▶ **Exercise brief**: Without copying the images, write out all the entries below verbatim.

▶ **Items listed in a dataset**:
* * * *

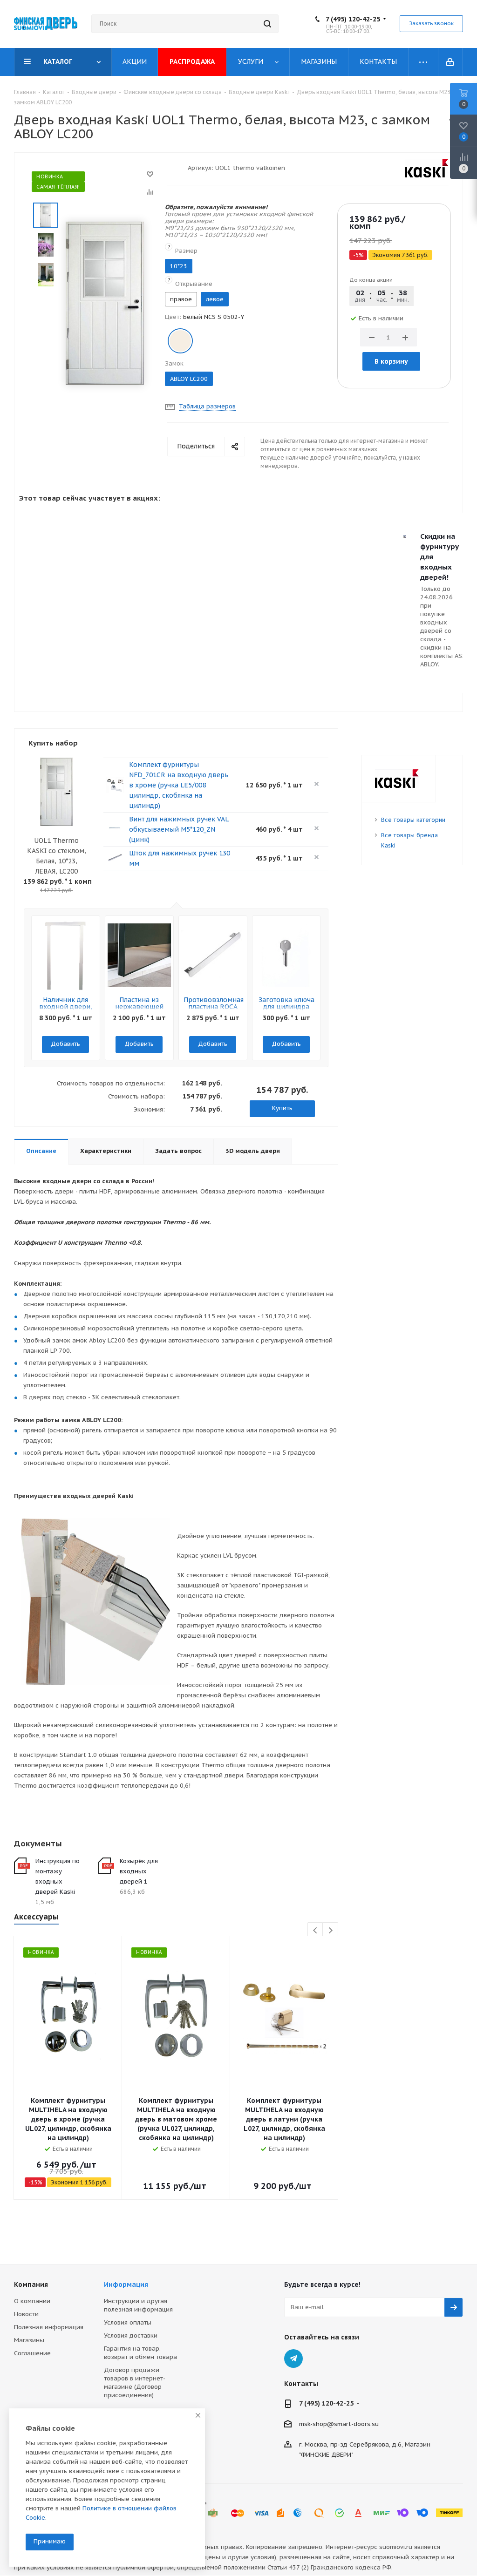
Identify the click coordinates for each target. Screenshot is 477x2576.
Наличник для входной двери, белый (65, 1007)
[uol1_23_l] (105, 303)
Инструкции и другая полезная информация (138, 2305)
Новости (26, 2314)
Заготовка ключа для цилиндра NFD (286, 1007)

* * * *

▶ **Solution to this task**:
Identify the click coordinates for each target. Screenshot is 477x2576.
Наличник для входной двери, белый (65, 1007)
[uol1_23_l] (105, 303)
Инструкции и другая полезная информация (138, 2305)
Новости (26, 2314)
Заготовка ключа для цилиндра NFD (286, 1007)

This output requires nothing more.